In early 1997 I set up the first web site for my publishing business which immediately gave the books and the message a global reach. The web site continues to grow.

Since Black Seed I have published another nine human rights books, bringing the total to thirteen. Among them is A Girl From Neret, which I believe could be the first book published about our village. It was authored by a Perth mother-daughter team. The mother is a Macedonian child refugee from our village who was a contemporary of my parents.

As I was born in Australia I did not want to return permanently to Greece. My simple desire was to visit my parents' village for a few days. If I cannot have that, if I cannot do such a simple, normal everyday human thing, then I am more determined than ever to fight this cause until the Greek Government stops practising these brutal and dehumanizing policies, recognizes its ethnic minorities and respects their rights as people.

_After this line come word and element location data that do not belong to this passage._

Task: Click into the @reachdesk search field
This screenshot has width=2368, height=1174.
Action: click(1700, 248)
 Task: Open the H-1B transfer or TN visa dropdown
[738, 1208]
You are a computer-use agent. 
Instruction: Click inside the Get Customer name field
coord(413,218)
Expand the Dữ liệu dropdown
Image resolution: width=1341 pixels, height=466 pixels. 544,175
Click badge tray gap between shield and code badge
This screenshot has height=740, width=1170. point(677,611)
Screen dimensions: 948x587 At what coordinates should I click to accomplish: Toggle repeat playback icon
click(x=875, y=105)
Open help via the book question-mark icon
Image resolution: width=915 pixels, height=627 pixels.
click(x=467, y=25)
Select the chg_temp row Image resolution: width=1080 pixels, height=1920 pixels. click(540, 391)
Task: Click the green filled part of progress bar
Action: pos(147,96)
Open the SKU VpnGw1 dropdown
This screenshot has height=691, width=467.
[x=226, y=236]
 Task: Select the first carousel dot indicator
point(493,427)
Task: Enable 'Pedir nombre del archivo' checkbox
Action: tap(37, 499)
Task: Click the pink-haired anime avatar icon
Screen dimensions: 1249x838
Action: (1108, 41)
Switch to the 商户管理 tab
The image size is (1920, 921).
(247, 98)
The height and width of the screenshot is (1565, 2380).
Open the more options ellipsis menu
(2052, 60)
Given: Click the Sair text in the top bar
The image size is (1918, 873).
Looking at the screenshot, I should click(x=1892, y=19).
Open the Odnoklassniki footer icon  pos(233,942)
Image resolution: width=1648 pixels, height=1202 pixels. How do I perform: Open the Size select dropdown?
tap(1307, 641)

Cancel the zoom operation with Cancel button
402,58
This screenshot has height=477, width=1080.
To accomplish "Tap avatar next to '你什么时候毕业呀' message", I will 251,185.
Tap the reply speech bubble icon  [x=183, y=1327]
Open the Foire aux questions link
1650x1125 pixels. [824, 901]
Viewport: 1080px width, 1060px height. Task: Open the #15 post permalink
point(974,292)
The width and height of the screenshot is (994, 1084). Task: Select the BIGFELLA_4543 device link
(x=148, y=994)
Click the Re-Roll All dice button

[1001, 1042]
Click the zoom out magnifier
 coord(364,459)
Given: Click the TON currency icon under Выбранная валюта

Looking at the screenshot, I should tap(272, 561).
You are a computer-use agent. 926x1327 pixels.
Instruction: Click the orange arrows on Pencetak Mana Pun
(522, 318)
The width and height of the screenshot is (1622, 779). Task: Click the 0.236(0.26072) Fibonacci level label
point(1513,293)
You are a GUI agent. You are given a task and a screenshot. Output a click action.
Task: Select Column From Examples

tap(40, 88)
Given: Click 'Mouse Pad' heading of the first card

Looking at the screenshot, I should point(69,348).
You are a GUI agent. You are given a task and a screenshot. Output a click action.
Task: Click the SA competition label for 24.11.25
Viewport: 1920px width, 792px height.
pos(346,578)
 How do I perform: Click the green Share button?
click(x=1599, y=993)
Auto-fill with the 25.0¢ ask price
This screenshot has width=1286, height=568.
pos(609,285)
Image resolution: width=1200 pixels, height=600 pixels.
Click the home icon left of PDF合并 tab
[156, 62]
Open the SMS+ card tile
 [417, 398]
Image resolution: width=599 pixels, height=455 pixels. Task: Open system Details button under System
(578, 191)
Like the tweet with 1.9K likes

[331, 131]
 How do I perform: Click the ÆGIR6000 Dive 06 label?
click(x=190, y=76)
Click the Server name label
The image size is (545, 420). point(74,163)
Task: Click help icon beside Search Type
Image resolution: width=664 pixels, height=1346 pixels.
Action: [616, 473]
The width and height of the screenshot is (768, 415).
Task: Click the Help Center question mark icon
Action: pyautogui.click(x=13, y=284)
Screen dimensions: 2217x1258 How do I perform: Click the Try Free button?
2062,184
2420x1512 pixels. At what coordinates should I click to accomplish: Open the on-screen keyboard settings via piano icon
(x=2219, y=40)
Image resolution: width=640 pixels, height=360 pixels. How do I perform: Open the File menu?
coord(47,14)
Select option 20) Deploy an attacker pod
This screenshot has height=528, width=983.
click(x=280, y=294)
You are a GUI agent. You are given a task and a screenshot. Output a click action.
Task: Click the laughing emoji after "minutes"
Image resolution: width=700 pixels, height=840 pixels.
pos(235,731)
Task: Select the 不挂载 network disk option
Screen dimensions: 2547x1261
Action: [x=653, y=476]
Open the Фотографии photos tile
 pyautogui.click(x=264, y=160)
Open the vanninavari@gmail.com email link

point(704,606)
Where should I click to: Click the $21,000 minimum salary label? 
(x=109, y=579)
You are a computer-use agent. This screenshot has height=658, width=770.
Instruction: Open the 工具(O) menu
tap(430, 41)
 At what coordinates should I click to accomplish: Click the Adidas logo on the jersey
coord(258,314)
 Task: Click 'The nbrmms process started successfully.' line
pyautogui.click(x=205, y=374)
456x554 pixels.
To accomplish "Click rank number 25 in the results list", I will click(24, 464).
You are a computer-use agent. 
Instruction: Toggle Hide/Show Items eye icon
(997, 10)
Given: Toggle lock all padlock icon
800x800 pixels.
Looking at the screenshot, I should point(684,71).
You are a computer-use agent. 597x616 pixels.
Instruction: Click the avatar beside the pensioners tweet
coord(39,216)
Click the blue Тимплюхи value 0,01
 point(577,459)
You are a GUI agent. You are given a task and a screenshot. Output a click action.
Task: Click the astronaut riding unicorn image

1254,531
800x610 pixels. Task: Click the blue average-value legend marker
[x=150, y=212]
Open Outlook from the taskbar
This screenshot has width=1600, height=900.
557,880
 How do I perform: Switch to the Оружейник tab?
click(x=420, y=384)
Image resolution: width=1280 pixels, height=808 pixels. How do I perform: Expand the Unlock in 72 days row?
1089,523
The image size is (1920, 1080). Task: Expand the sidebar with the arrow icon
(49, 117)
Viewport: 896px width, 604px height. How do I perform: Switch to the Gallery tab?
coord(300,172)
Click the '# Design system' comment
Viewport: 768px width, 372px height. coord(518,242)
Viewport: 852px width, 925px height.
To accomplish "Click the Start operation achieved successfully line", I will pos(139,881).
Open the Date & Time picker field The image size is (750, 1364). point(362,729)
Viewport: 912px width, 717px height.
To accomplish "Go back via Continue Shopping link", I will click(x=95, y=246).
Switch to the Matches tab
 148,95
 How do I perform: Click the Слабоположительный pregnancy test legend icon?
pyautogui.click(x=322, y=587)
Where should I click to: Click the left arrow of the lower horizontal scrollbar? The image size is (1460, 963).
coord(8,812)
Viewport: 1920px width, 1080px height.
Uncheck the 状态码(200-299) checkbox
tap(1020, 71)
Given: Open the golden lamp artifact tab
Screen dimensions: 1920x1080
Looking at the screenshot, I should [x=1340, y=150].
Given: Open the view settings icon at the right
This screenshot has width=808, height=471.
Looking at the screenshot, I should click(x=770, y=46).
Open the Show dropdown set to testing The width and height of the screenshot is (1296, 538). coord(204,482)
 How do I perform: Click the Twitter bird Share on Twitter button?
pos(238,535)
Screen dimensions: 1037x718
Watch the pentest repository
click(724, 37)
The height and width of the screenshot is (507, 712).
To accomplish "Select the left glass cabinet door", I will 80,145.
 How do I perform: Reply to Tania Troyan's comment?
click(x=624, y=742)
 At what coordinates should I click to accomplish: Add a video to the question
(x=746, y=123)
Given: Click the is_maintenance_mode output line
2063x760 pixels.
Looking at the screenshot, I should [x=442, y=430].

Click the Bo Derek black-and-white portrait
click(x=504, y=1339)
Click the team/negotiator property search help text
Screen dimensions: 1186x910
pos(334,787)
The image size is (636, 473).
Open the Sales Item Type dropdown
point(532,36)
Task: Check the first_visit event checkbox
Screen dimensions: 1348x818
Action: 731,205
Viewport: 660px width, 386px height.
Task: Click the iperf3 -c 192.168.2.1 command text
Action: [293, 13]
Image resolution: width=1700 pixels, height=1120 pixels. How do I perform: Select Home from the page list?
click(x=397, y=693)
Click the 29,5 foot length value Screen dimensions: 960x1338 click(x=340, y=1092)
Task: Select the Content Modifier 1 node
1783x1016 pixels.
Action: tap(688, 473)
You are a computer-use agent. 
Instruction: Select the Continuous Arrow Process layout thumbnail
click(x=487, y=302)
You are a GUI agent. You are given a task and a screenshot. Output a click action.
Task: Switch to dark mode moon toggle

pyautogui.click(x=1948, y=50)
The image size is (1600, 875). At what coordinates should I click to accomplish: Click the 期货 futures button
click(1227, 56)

To achieve this outcome it is important that those countries that signed human rights treaties with Greece ensure that Greece fulfils its obligations, and that so called "friends" of Greece such as the governments of Europe, USA, Canada and Australia exert pressure on the Greek Government to change its policies. Until now these countries have been part of the problem. With friends like these, Greece, in its 180-odd years since independence, has become a human rights basket case - a country practising a form of social totalitarianism where the dominant force is not a dictator but the dual ideologies of an ultra-nationalistic Hellenism and an ultra-nationalistic form of Greek Orthodoxy. This must change.

Greece needs true friends, not accomplices. Ironically, and although it does not know it yet, Greece's most worthwhile friend may yet prove to be Macedonia, because when the Macedonians finish with Greece, Greece will have been transformed - kicking and screaming all the way - from a morally and intellectually backward nineteenth century nationalist state into a modern, open and multicultural society that respects all of its ethnic and religious minorities.

Victor Bivell was born in Australia of Macedonian background. He is a journalist and editor and the publisher of 13 books on the human rights situation of Macedonians in northern Greece.